Tuesday, 22 November 2011

Penelope Keith and the stress pattern of English

In this week's Radio Times, the actress Penelope Keith gets worked up about the pronunciation of certain words: 
If I hear 'lamentable', she says with a shudder, 'or worse, 'irrevocable', I want to get a brick and throw it at the wireless. We have to keep screaming[...] because if we don't, this kind of this will become current.
Disregarding (or 'irregardless', if you prefer - it would undoubtedly annoy Penelope) the fact that it's already current, of she wouldn't be hearing it on 'the wireless', what's her problem?


Well, I don't have access to the OED here but Dictionary.com tells me that it is pronounced with the stress on the first syllable. In fact, Merriam-Webster gives it with the stress on the ment syllable, and stressed on the first as an alternative. Clearly, this is an old and well-established pronunciation. Still, Penelope Keith doesn't like it and others probably feel the same way. This is just yer basic peeving and not to be worried about.
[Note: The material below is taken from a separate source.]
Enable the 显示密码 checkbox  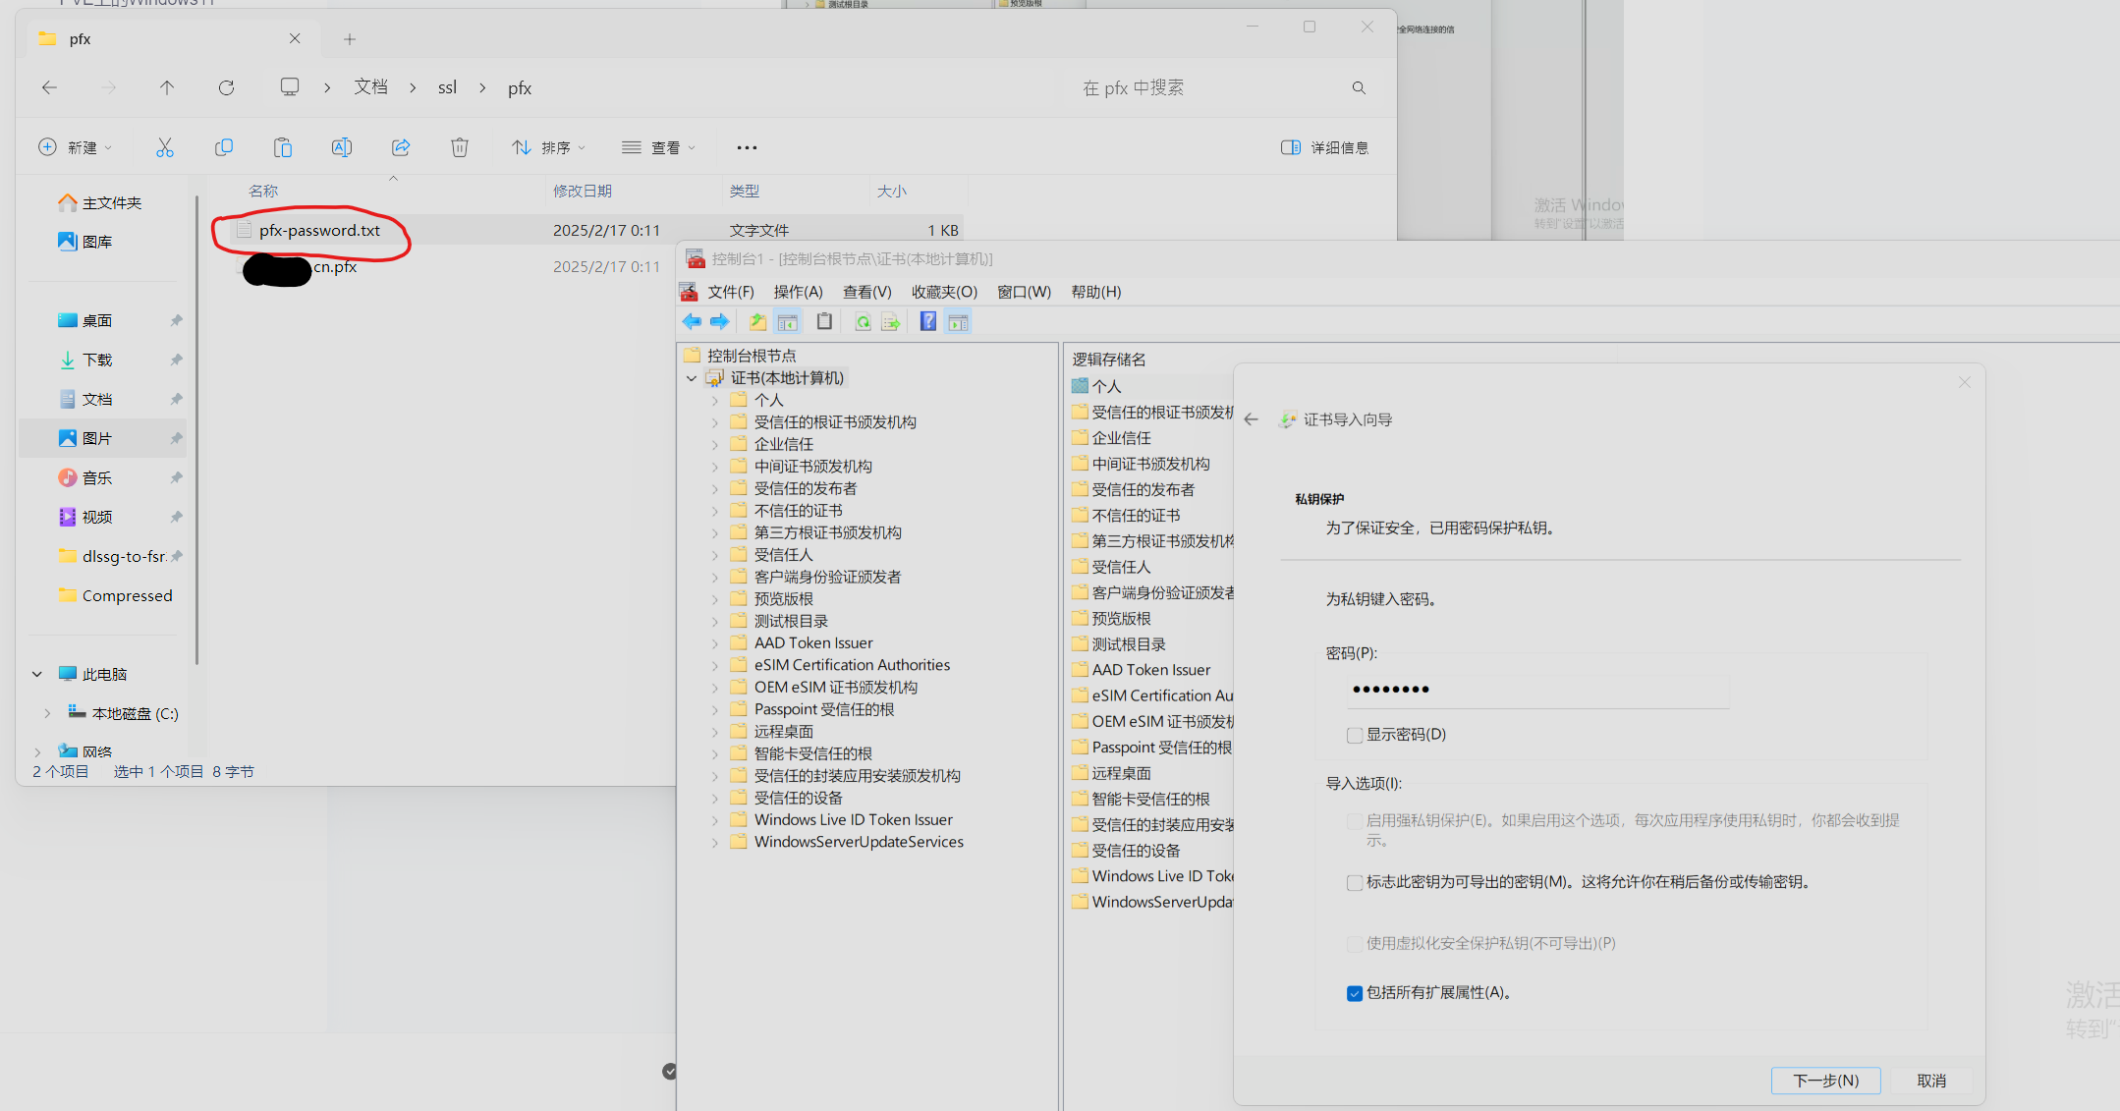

But what interested me was that it actually seems odd to pronounce it the way she would like. English generally, in long words, puts the stress on the antepenultimate syllable:
an.te.pe.'nul.ti.mateex.tra.te.'rre.stri.al'fru.mi.ous 'ban.der.snatch
Not always, of course, there are exceptions:
ar.che.'ty.palpho.to.'gra.phic'ca.ter.pi.llar
I don't know enough about this kind of thing to know what causes these to be different, but I suspect it's something to do with the morphology and compounding involved in creating these words. But for lamentable and irrevocable, it seems absolutely natural to follow the pattern and stick the primary stress on the ment and voc bits, not least because we have la'ment and re'voke, although of course stress often changes when words are inflected (cf. pho.'to.gra.phy and pho.to.'gra.phic above). 


So why would we expect the pronunciation preferred by Penelope? I don't have an answer to this one; it's a genuine question. Answers on the back of a postcard (or in the comments). 

1 comment:

  1. I have always pronounced these words the way Penelope does and I don't like the other pronunciations. But languages do change and things that were once unacceptable become acceptable.